Our overseas TV ventures started in 1993 with Australia Television International. Nine years later it became ABC Asia Pacific, and in 2006 Australia Network with funding from Foreign Affairs and Trade plus advertising. Downer claimed it would reach ten million homes and 200,000 hotel rooms in 41 countries; maybe one million viewers a month. The budget was $200 million for a decade.
He said the ABC would run the network offering ‘high-quality programs about Australia and its engagement with the region.’ Also promised were ‘extensive news and current affairs programs, Australian-produced education, drama, entertainment and lifestyle programs.’
Australia Network CEO, the late Ian Carroll, added: ‘Our news and current affairs programs provide more than the headlines – it is quality world-class journalism offering a different view from the London and US-centric networks’.

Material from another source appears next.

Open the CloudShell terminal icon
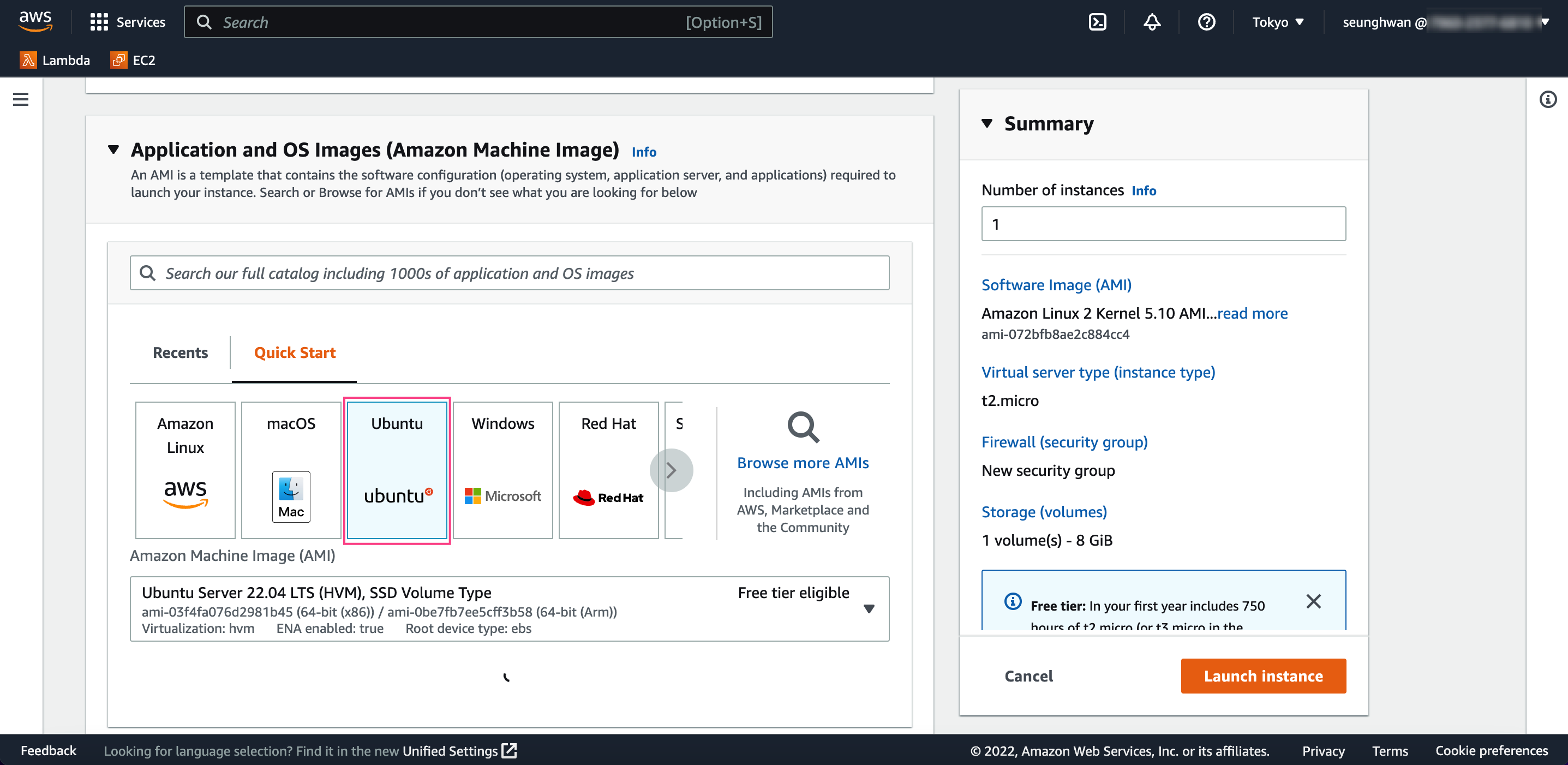Screen dimensions: 1568x765 click(x=1097, y=22)

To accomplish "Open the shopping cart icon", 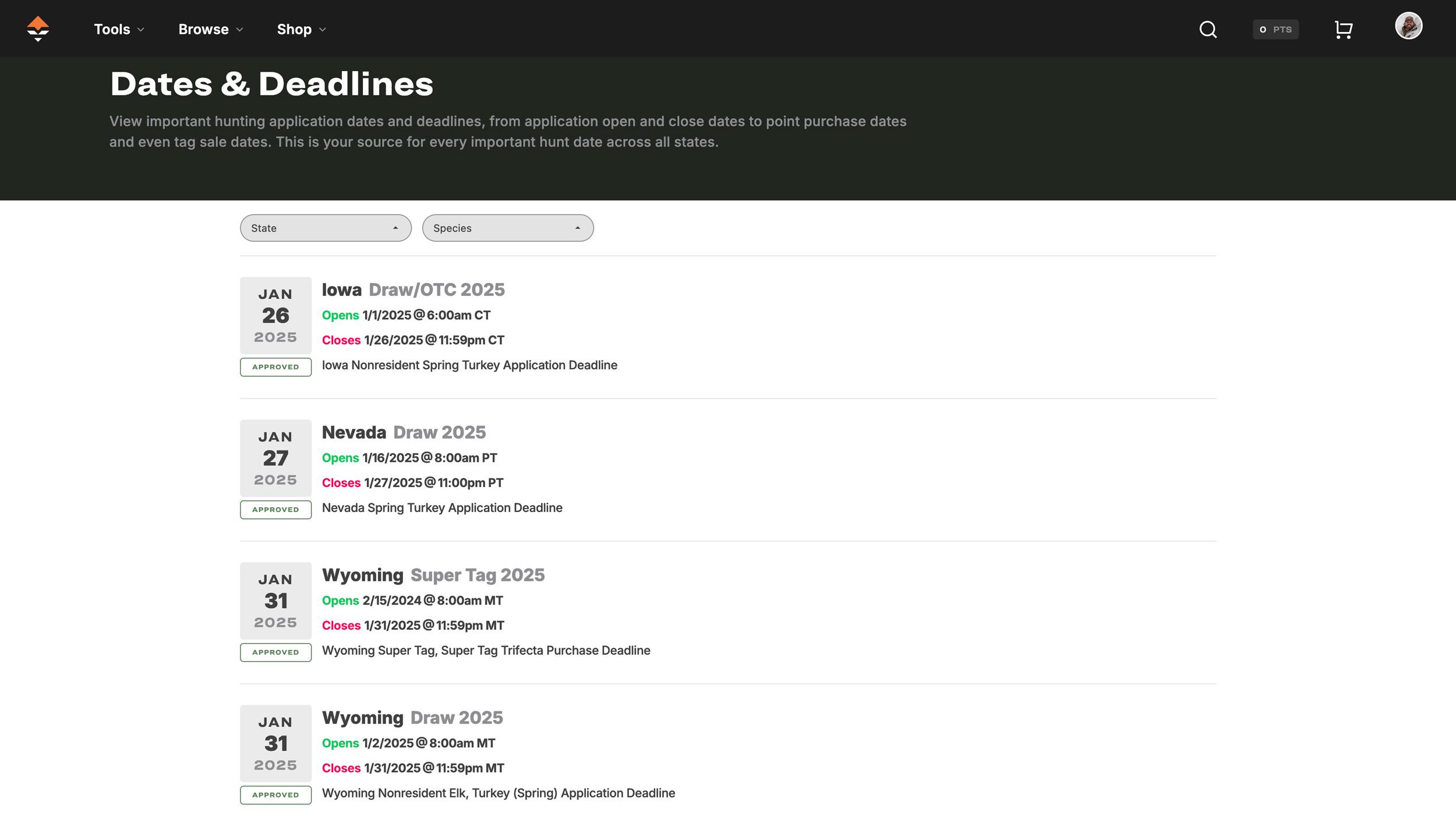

In 2011 the Australian Labor Government called tenders to run Australia Network. The two main hopefuls were the ABC and Sky TV which had long campaigned to get the job.
When it seemed Rupert Murdoch’s company had the nod the process was scrapped and the task given to the ABC.
Revenge was rapid. After the Coalition won office in 2013 Australia Network was switched off. FM Julie Bishop said it ‘had failed to deliver a cost-effective vehicle’ though gave no facts to back the claim. The then ABC managing director Mark Scott said the decision:
‘…runs counter to the approach adopted by the vast majority of G20 countries. Countries around the world are expanding their international broadcasting services as key instruments of public diplomacy.
‘It sends a strange message to the region that the government does not want to use the most powerful communication tools available to talk to our regional neighbours about Australia.’